The example illustrates an essential point. Language does not imprison thought. Ordinary expressions can always be reformulated in ways that make their meaning more precise. We readily translate the sun rises into the earth has rotated until the sun becomes visible above the horizon. The scientific explanation does not replace the ordinary expression; it interprets it.
Translation as the Logic of Semiosis
Jakobson's most revealing statement appears near the end of this discussion: "Any sign is translatable into a sign in which it appears to us more fully developed and precise" (Jakobson, 1959, p. 234). This sentence extends Peirce's notion of the interpretant into a general theory of translation.
The significance of the claim reaches well beyond bilingual communication. Every definition, gloss, scientific explanation, and philosophical clarification produces a new sign that unfolds the meaning of an earlier one. Translation thus becomes another name for semiosis—the continuous generation of interpretants through which meaning develops.

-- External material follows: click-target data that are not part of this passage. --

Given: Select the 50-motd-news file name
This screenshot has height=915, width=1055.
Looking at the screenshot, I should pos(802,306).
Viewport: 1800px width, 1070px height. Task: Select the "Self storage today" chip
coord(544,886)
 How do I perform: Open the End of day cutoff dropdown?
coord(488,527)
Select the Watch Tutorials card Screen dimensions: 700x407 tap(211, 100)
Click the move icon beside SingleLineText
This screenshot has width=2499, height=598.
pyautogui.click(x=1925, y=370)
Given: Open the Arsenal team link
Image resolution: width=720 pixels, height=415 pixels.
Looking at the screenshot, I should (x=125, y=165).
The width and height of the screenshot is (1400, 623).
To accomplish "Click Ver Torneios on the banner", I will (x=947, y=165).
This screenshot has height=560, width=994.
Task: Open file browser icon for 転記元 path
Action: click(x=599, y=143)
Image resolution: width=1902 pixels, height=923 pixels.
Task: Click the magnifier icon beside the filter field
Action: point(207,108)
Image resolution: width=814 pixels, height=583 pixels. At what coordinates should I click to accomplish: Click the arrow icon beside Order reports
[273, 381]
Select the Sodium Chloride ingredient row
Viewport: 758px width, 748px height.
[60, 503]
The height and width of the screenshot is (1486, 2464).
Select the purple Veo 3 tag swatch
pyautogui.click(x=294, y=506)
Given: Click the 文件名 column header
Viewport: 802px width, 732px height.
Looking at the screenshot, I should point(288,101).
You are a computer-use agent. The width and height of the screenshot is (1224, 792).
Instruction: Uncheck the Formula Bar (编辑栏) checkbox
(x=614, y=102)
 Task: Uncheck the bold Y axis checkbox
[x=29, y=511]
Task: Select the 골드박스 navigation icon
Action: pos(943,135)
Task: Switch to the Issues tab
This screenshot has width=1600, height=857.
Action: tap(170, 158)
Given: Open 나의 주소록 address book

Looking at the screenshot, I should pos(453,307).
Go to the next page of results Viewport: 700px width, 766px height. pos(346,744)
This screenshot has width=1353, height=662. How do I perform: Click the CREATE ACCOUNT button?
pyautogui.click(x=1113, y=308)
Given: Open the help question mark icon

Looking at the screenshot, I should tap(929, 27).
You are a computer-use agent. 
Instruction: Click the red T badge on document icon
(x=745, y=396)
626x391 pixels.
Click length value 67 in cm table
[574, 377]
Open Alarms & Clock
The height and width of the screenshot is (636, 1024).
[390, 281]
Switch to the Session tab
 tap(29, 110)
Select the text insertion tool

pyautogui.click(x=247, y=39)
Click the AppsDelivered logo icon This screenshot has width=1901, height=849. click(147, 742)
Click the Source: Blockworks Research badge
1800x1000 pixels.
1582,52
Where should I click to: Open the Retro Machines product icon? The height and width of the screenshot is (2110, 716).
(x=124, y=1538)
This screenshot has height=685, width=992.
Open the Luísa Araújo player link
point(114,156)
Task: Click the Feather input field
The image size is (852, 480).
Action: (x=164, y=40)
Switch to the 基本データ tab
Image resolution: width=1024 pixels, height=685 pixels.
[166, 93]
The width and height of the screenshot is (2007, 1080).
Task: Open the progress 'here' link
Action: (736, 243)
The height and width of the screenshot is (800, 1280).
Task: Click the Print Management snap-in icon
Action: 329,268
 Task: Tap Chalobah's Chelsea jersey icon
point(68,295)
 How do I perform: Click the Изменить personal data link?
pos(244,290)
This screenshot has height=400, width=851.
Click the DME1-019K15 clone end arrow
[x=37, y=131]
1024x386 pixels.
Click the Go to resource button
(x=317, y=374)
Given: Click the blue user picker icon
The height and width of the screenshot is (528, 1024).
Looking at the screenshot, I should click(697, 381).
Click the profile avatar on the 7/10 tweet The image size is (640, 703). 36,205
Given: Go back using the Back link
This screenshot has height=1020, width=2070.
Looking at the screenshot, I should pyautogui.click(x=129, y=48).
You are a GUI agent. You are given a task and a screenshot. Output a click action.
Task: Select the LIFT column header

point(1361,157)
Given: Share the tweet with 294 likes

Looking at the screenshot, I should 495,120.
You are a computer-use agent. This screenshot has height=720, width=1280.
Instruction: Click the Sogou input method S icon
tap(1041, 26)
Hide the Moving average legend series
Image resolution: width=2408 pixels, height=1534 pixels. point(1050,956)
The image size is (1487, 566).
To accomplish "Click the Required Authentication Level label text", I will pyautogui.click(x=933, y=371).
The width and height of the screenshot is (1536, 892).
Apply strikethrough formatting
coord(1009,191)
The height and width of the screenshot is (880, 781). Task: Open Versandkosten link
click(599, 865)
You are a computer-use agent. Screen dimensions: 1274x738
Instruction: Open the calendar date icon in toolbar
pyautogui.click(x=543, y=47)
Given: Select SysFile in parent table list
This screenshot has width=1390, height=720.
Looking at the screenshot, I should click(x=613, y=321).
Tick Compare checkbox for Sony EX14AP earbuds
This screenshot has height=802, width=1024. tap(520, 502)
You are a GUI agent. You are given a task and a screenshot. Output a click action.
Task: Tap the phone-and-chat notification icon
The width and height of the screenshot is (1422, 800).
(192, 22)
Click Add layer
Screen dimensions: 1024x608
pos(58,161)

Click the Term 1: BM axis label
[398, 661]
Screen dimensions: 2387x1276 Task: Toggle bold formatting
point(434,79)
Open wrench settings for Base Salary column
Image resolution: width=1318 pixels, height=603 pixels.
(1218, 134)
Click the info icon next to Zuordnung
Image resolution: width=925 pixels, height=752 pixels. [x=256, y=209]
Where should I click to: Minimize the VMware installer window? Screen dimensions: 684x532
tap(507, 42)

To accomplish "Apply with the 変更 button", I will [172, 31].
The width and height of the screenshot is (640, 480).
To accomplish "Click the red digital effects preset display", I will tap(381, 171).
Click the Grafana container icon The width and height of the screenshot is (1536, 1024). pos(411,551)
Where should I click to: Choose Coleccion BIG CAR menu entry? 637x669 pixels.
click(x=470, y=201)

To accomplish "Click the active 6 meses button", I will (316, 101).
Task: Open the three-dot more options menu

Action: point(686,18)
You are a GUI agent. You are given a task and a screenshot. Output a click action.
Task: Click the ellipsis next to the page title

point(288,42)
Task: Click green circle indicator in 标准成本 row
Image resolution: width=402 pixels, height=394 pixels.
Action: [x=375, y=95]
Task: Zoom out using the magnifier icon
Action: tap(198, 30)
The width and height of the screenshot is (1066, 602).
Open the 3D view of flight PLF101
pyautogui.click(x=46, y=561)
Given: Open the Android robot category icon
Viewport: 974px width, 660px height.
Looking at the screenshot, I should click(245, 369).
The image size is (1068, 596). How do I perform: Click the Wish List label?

Whorf's observations remain valuable because they remind us that languages differ in the ways they formulate experience. Jakobson accepts that diversity but refuses to equate difference with incommensurability: “Both the practice and the theory of translation abound with intricacies, and from time to time attempts are made to sever the Gordian knot by proclaiming the dogma of untranslatability” (Jakobson, 1959, p. 234).
If every sign is capable of generating further interpretants, then no linguistic formulation constitutes the final expression of meaning. Translation is not defeated by linguistic diversity; it exists because of it.
Conclusion
On Linguistic Aspects of Translation is often approached as a foundational text in translation studies. It is equally a contribution to the philosophy of signs. By adopting Peirce's conception of the interpretant, Jakobson reconceives translation as the mechanism through which meaning itself is produced. His disagreements with Whorf concern neither the existence of linguistic diversity nor the importance of conceptual differences, but the conclusion drawn from them. Languages undoubtedly organize experience in distinct ways, yet every sign remains open to further interpretation. Before we translate languages, we translate signs.
References
Jakobson, R. (1959). On linguistic aspects of translation. In R. A. Brower (Ed.), On Translation (pp. 232–239). Harvard University Press.
Peirce, C. S. (1998). The Essential Peirce: Selected Philosophical Writings (Vol. 2). Indiana University Press. (Original works published 1893–1913)
Whorf, B. L. (1956). Language, Thought, and Reality. MIT Press.